Publié le 22 avril 2010 par Angèle Paoli
Éphéméride culturelle à rebours
et note de lecture


CHŒUR


     Le 22 avril 1830, Auguste von Goethe part pour l'Italie. Comme personne ne peut plus ignorer l'état inquiétant dans lequel il se trouve, son père a finalement accepté l'idée de le laisser partir, dans le faible espoir que ce voyage apportera une distraction et peut-être même la guérison à ce fils dont il a beaucoup de peine à se passer. Il faut dire qu'Auguste est malade. Il souffre de coliques rénales très douloureuses. Et, depuis l'enfance, de coliques morales de plus en plus pénibles. Pour que quelqu'un veille sur lui et modère ses excès d'alcool, à défaut de l'empêcher de boire, on lui a adjoint notre vieil ami Eckermann.

Intermède


Et la mort
j'y vais
comment?
Comment
elle va
en moi?
Tel le hérisson
de la fable
elle est déjà là
et moi pas.

La pièce
faut dire
qu'elle
la connaît
par cœur.
Elle se la
coule douce
sifflote une
chansonnette
en Arcadie
se gratte le
ventre au
pôle Nord.
Elle a tout
son temps.
L'ascenseur arrive
nous montons dedans
devinez un peu
où il descend.

Anne Weber, Auguste, Le Bruit du temps, 2010, pp. 116-117-118.

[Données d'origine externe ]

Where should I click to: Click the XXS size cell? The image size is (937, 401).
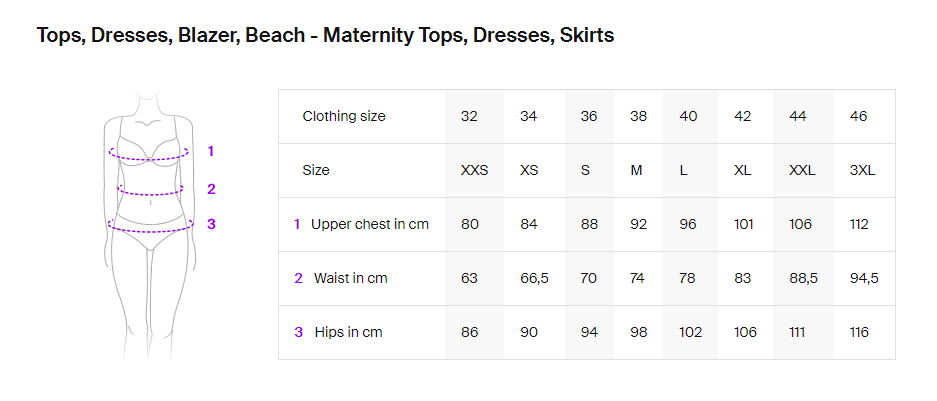coord(474,170)
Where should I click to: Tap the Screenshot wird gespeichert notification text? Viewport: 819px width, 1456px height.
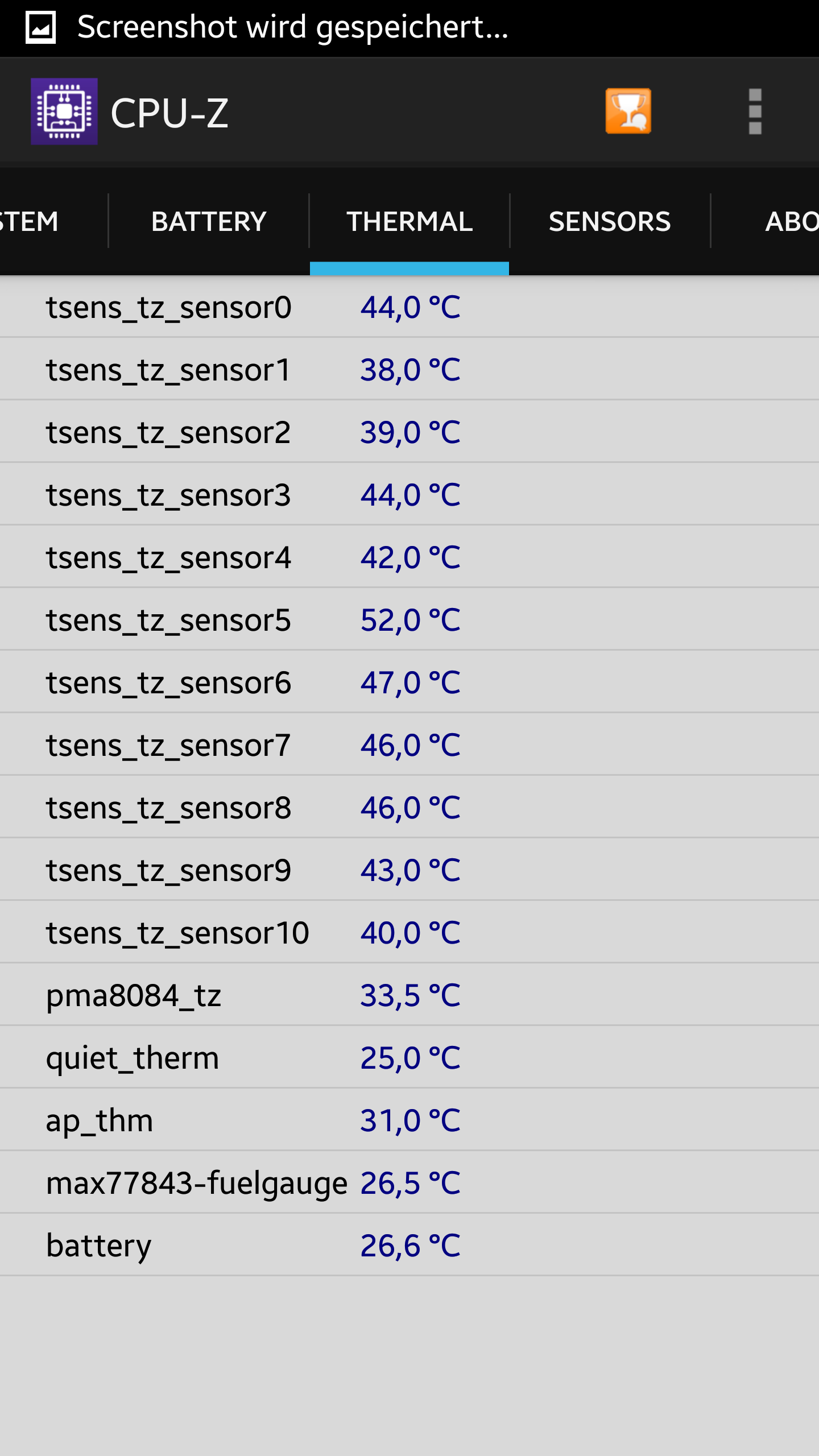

     Ainsi s'achève l'acte IV de cette « tragédie bourgeoise pour marionnettes » signée Anne Weber. Construite en cinq actes, avec prologue, épilogue, intermèdes et chœur, cette pièce de théâtre d'apparence classique s'en éloigne par le ton, délibérément leste et distancié, parfois même grinçant ou au contraire léger, familier ou enfantin, dans les intermèdes et les chansons. Mais aussi par les superpositions temporelles, anachronismes, anticipations et retours en arrière, mélanges des genres et des niveaux de langages, propres à la modernité. Ainsi dans l'intermède qui préside à l'ouverture de l'acte II, assiste-t-on à l’entrée en scène de « l'Histoire en majuscules » ― Napoléon et la bataille d'Iéna, les soldats français vus par les Prussiens ―, puis, scène 1 du même acte, à l'intrusion dans Weimar en flammes, d'une caméra avec travellings avant et gros plans sur le décor de la maison de Goethe et de sa famille.

     Auguste von Goethe est le personnage central de cette « mascarade » autour de laquelle gravitent toute la gent weimarienne de l'époque de Goethe. Depuis le grand Goethe lui-même, père d'Auguste, et les notables de Weimar ― Charlotte von Stein ou Bettina von Arnim-Brentano, en passant par Schiller, ami de Goethe ou par l'écrivain romantique Jean Paul (Richter), à qui le choeur demande de « bien vouloir descendre sur terre un petit instant ». Mais aussi par l'entourage familier d'Auguste. La très roturière Christiane Vulpius, sa mère, épousée par Goethe bien des années après la naissance d'Auguste, Ottilie von Pogwisch, épouse volage d'Auguste, « qui s'éprend toutes les cinq minutes d'hommes différents, avec toujours la même passion étonnante », leurs deux fils, Walter et Wolfgang. Sans parler des domestiques, des soldats prussiens, des amis, des philosophes, des gens de théâtre. Dont le comédien Karl von Holtei chargé par Goethe de réciter des passages de son Faust, de Thomas Mann qui fait irruption dans l'acte II pour offrir ses services et interpréter le rôle du Conseiller privé von Goethe ― lequel « n'a pu être convaincu de troquer / pour la durée de la représentation le / caveau des princes contre un théâtre / de poupées » ―, et jusqu'à la dramaturge Anne Weber en personne. À qui Auguste, dont la fureur se manifeste à travers geste (gifle), expression (furieux, didascalie) et discours, reproche violemment de l'avoir fait revivre en le mettant en scène dans sa pièce :

     « Qu'est-ce que tu me veux ? Qu'est-ce qui t'attire, dans mon pâle personnage ? Combien de temps comptes-tu encore m'abandonner à la pitié et aux sarcasmes d'autrui ? Espèce de directeur de théâtre de poupées gonflées, sors enfin de ton trou ! Et parle ! »

CHŒUR


    « Nous appelons sur scène Anne Weber ; Anne Weber sur scène, s'il vous plaît ».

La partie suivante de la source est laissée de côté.